• _ABOUT THIS TASK_
Word for word, print out all of the data, omitting every image.

• _MATERIAL TO PROCESS_
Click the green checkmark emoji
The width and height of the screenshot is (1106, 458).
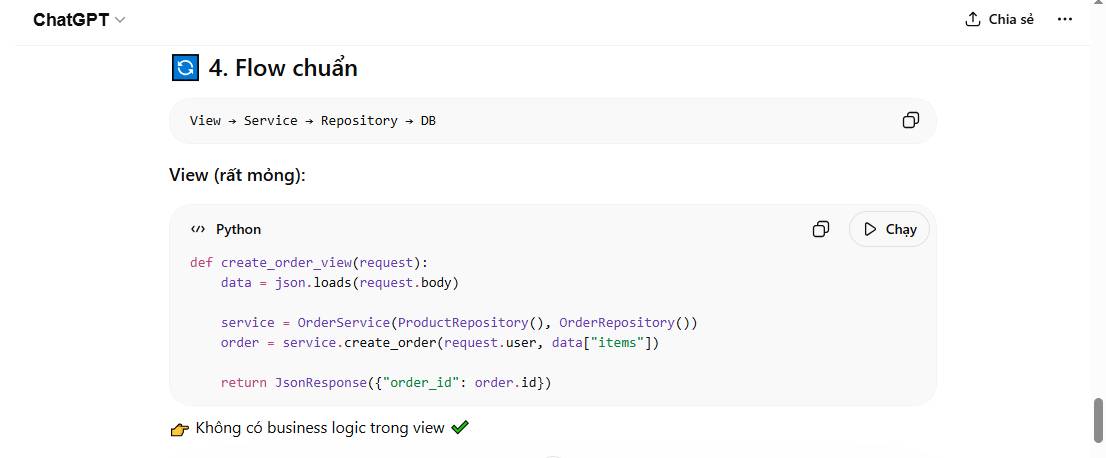pyautogui.click(x=460, y=428)
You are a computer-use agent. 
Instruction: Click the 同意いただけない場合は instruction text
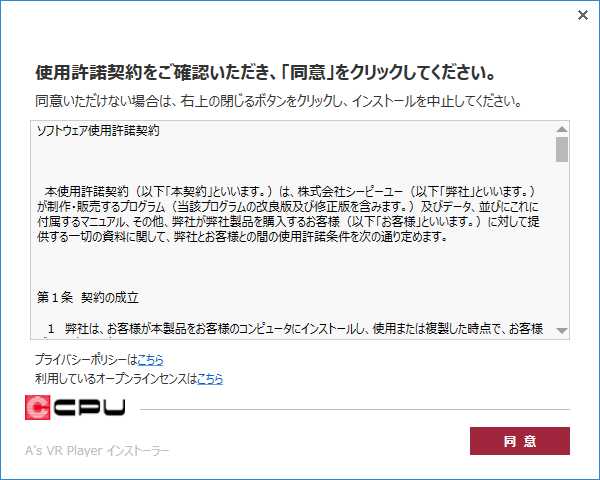278,101
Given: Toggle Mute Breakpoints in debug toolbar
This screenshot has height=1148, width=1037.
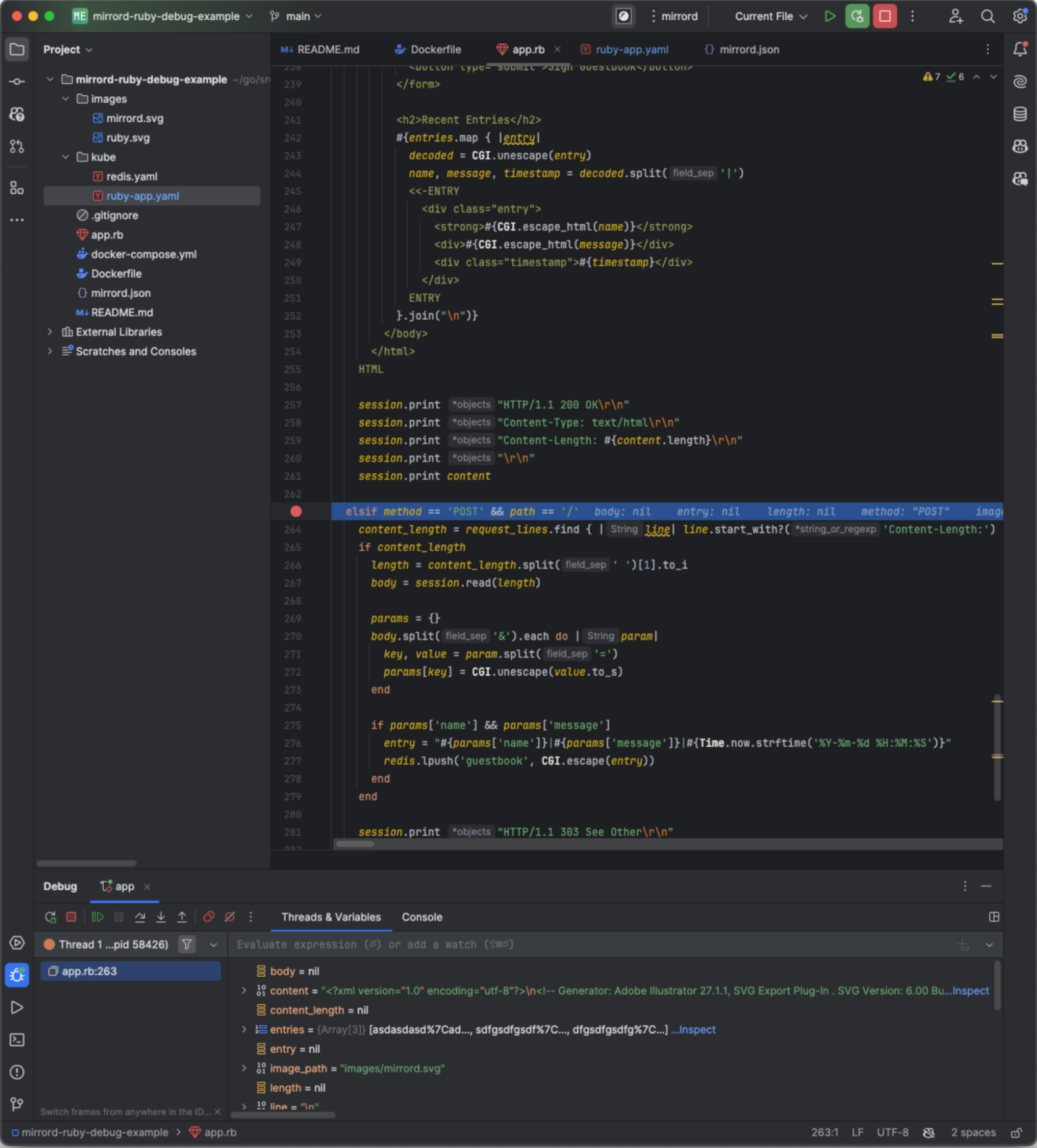Looking at the screenshot, I should (229, 917).
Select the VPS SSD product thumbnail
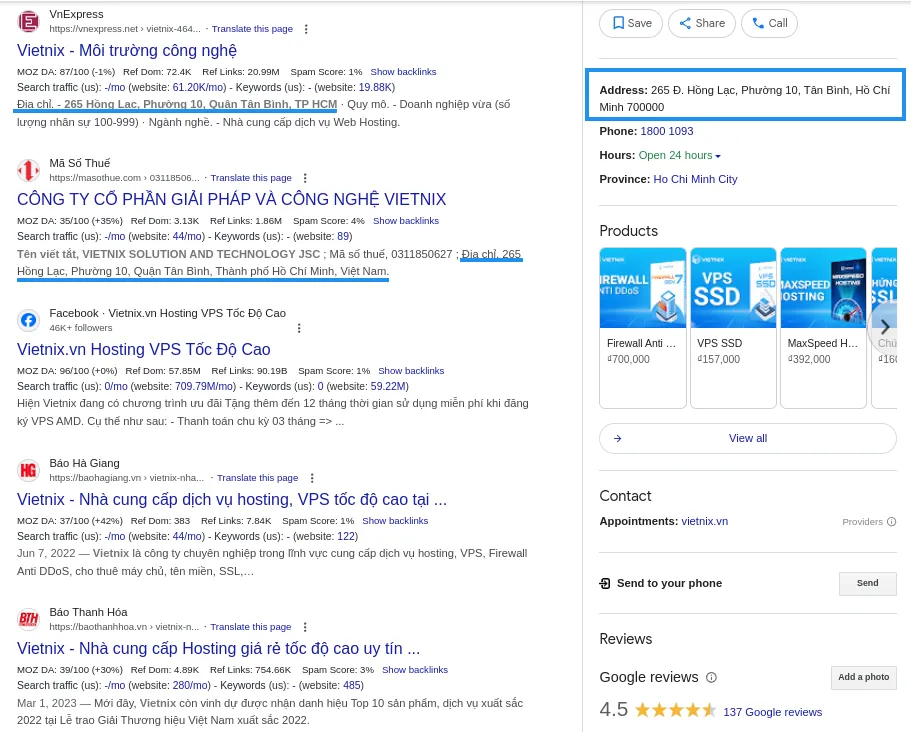 733,287
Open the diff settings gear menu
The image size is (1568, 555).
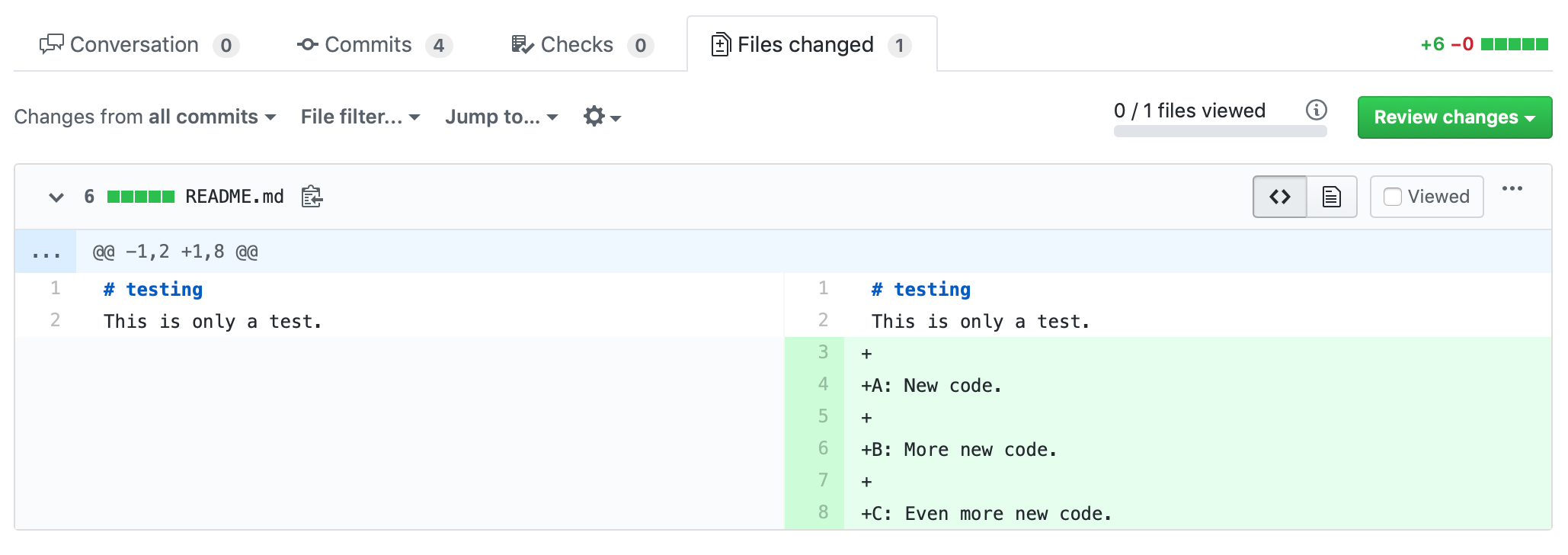coord(601,117)
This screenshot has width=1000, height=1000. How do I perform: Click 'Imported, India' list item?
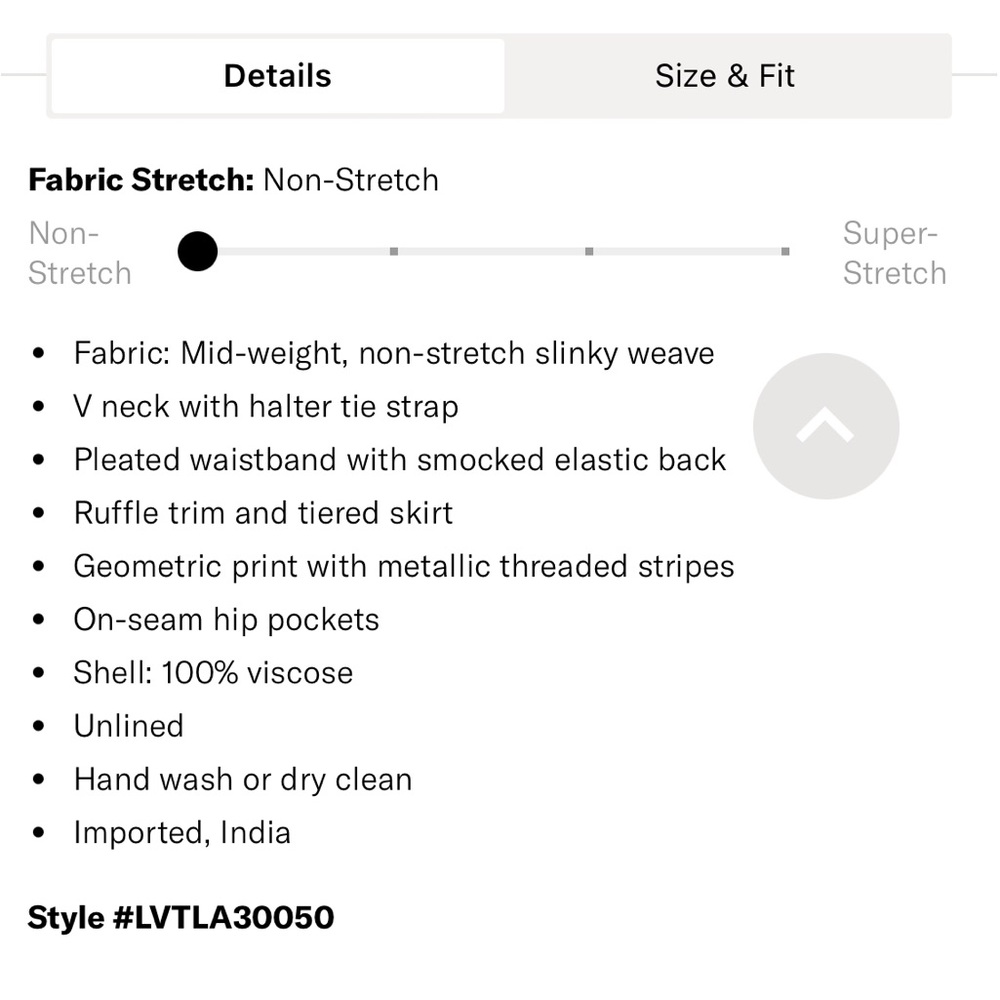182,832
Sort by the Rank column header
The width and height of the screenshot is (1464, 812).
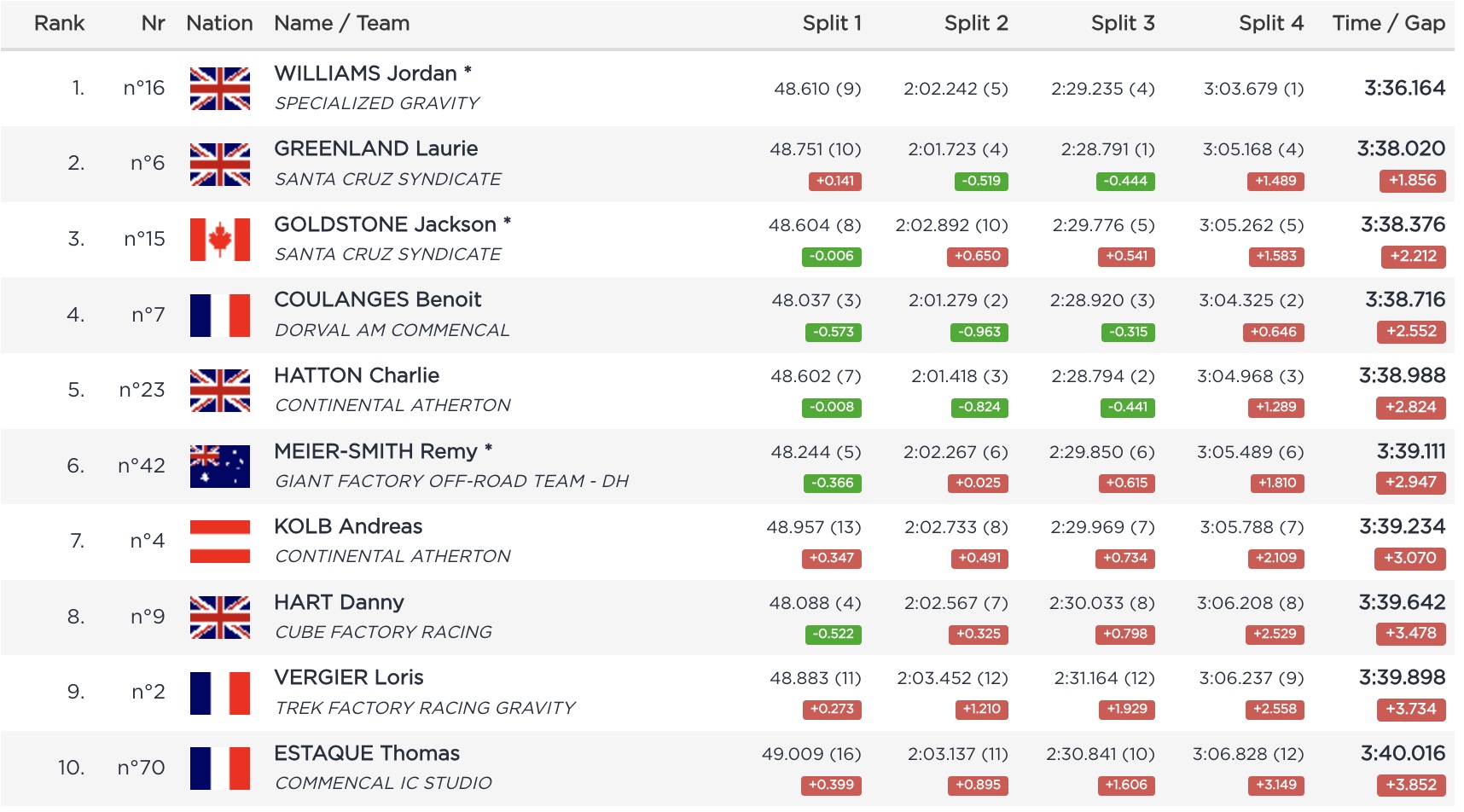coord(59,23)
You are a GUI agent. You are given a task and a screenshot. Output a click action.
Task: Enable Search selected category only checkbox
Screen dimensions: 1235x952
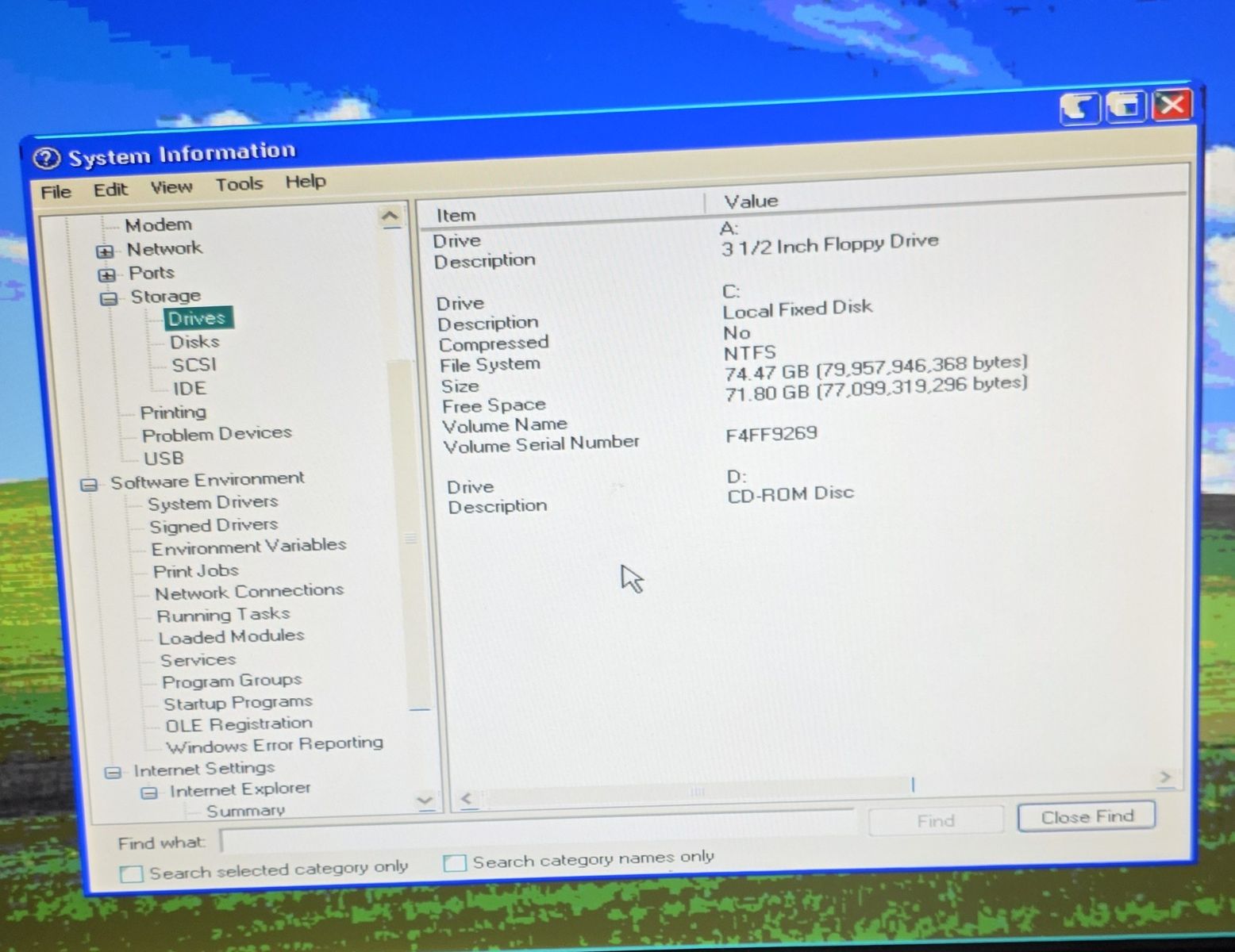click(131, 873)
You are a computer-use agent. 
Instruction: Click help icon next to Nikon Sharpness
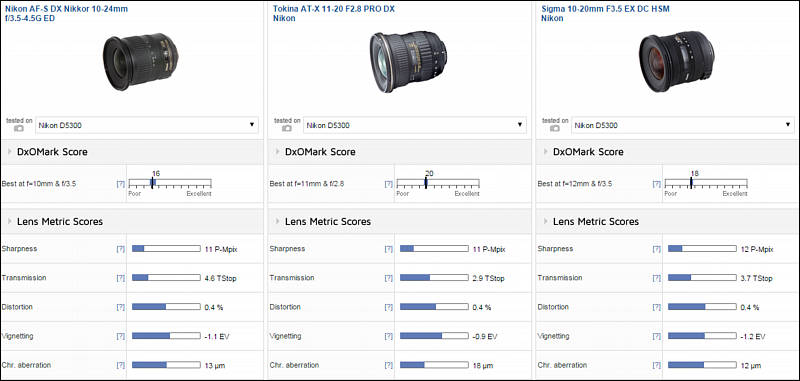pos(120,249)
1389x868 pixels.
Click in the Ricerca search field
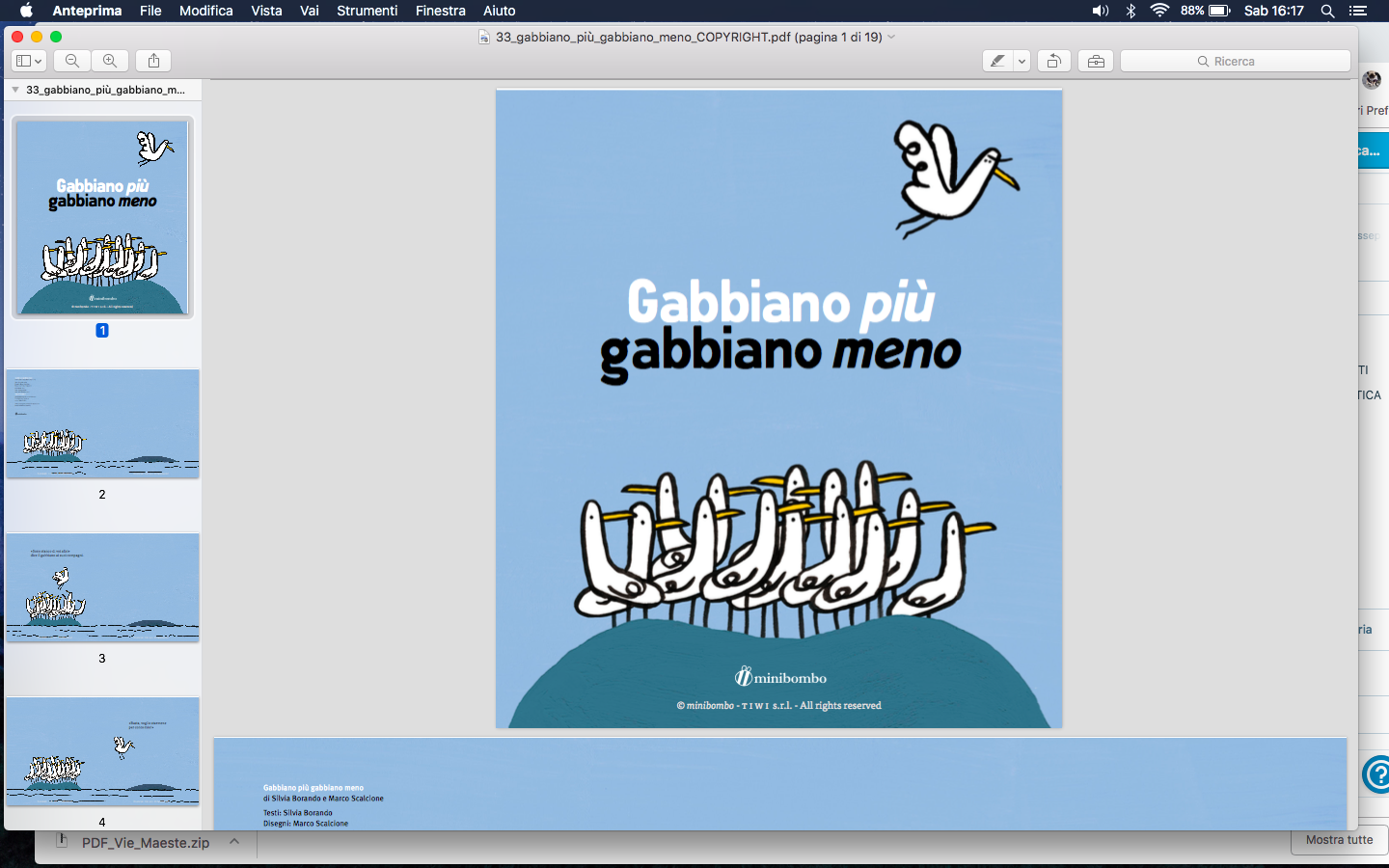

• _RESPONSE TO THE TASK_
Click the green checkmark emoji
The width and height of the screenshot is (1106, 458).
pyautogui.click(x=460, y=428)
You are a computer-use agent. 
Instruction: Click the 同意いただけない場合は instruction text
278,101
Given: Toggle Mute Breakpoints in debug toolbar
This screenshot has height=1148, width=1037.
Looking at the screenshot, I should (229, 917).
Select the VPS SSD product thumbnail
 733,287
Open the diff settings gear menu
The image size is (1568, 555).
coord(601,117)
This screenshot has width=1000, height=1000. How do I perform: Click 'Imported, India' list item?
182,832
Sort by the Rank column header
The width and height of the screenshot is (1464, 812).
coord(59,23)
You are a GUI agent. You are given a task and a screenshot. Output a click action.
Task: Enable Search selected category only checkbox
Screen dimensions: 1235x952
click(131, 873)
You are a computer-use agent. 
Instruction: Click help icon next to Nikon Sharpness
pos(120,249)
1389x868 pixels.
Click in the Ricerca search field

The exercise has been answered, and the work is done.